Overview
We are seeking a detail-oriented and organized medical biller to join our team. The ideal candidate will be responsible for managing the full billing cycle, obtaining prior authorizations and serving as a point of contact for patients regarding billing inquiries. Your attention to detail and knowledge of medical coding and billing processes will help maximize revenue, improve cash flow, and support high-quality patient care.
Duties
- Review and interpret medical records to accurately assign appropriate ICD-10 and CPT codes
- Prepare and submit claims using Electronic Medical Record (EMR) and Electronic Health Record (EHR) systems, ensuring compliance with insurance requirements.
- Follow up on unpaid or denied claims through effective medical collection strategies, including appeals and resubmissions.

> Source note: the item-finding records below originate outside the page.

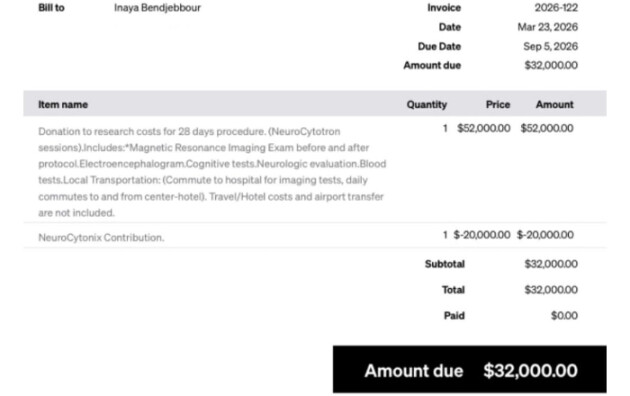This screenshot has width=630, height=396.
Task: Click the top Amount due value $32,000.00
Action: (x=551, y=65)
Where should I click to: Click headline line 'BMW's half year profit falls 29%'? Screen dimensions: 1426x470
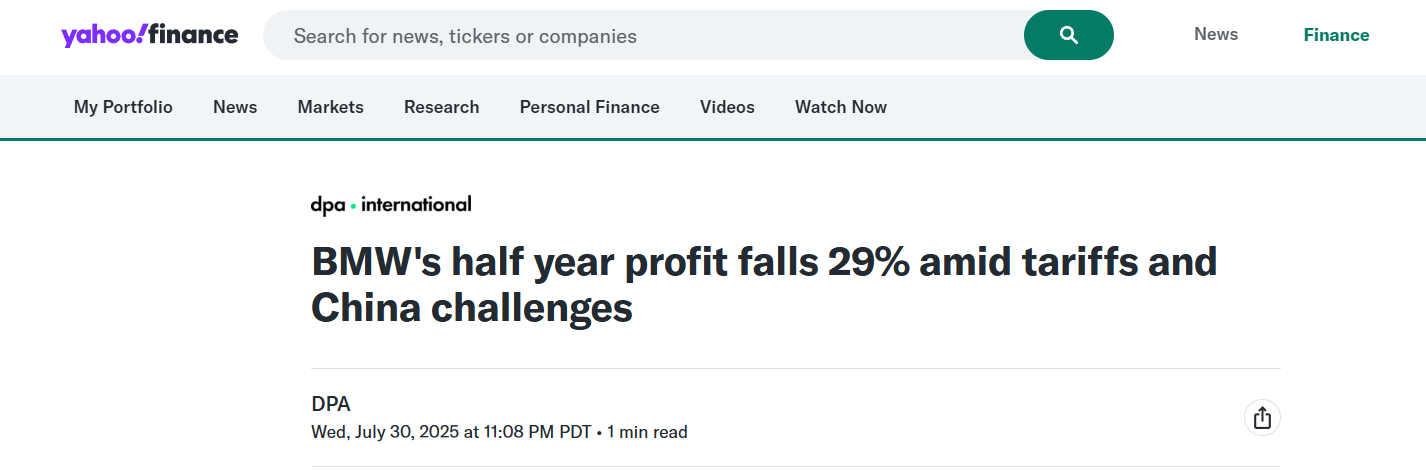[609, 262]
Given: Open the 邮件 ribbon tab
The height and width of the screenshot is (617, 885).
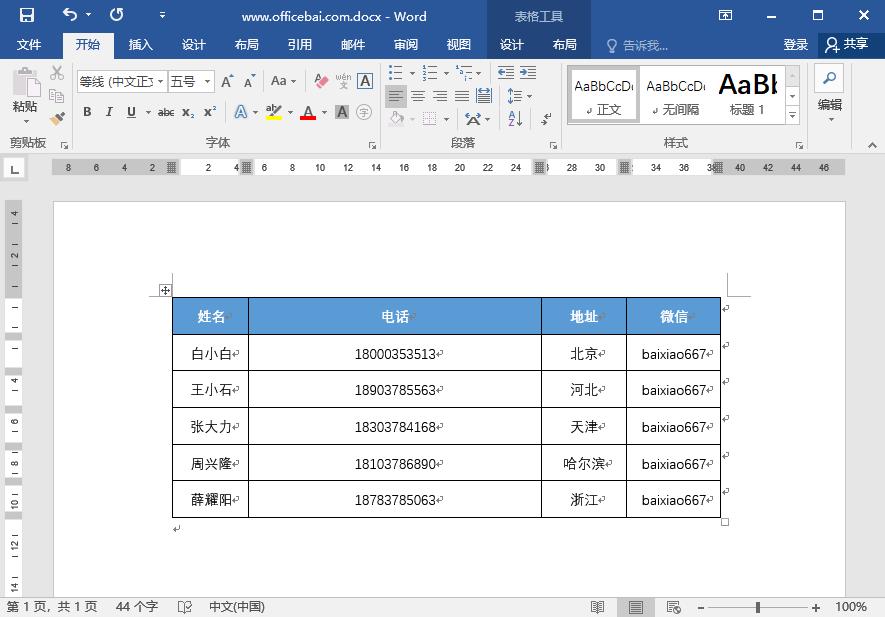Looking at the screenshot, I should (352, 44).
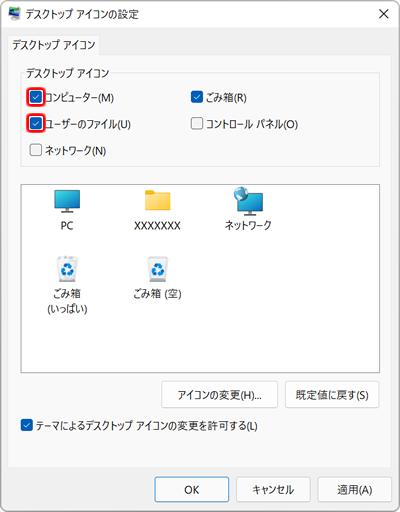Uncheck the ユーザーのファイル(U) checkbox
Image resolution: width=400 pixels, height=512 pixels.
[36, 124]
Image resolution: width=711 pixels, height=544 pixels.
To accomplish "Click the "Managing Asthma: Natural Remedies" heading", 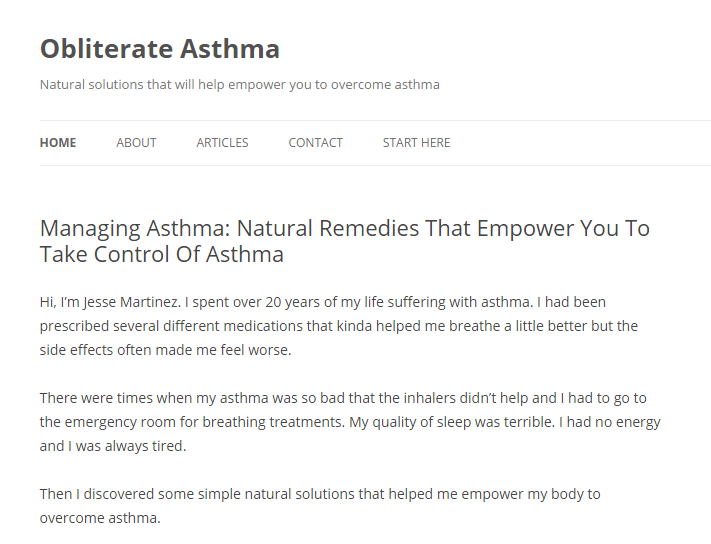I will [344, 229].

- Verify patient insurance coverage, benefits, and eligibility prior to billing to prevent delays.
- Maintain detailed documentation of billing activities, medical records, and correspondence related to claims processing.
- Collaborate with healthcare providers to clarify diagnoses or procedures that require additional coding or documentation.
- Submit prior authorization requests for procedures
Skills
- Strong understanding of medical terminology, medical records management, and healthcare documentation standards.
- Proficiency in ICD-10, CPT coding systems
- Experience working with EMR/EHR systems for efficient claim processing and record keeping.
- Knowledge of medical billing processes from charge entry to payment posting.
- Ability to navigate insurance policies, process denials, and perform effective medical collections.
- Familiarity with medical office workflows and the use of medical coding tools for accurate billing.
- Excellent attention to detail, organizational skills, and the ability to work independently in a fast-paced environment.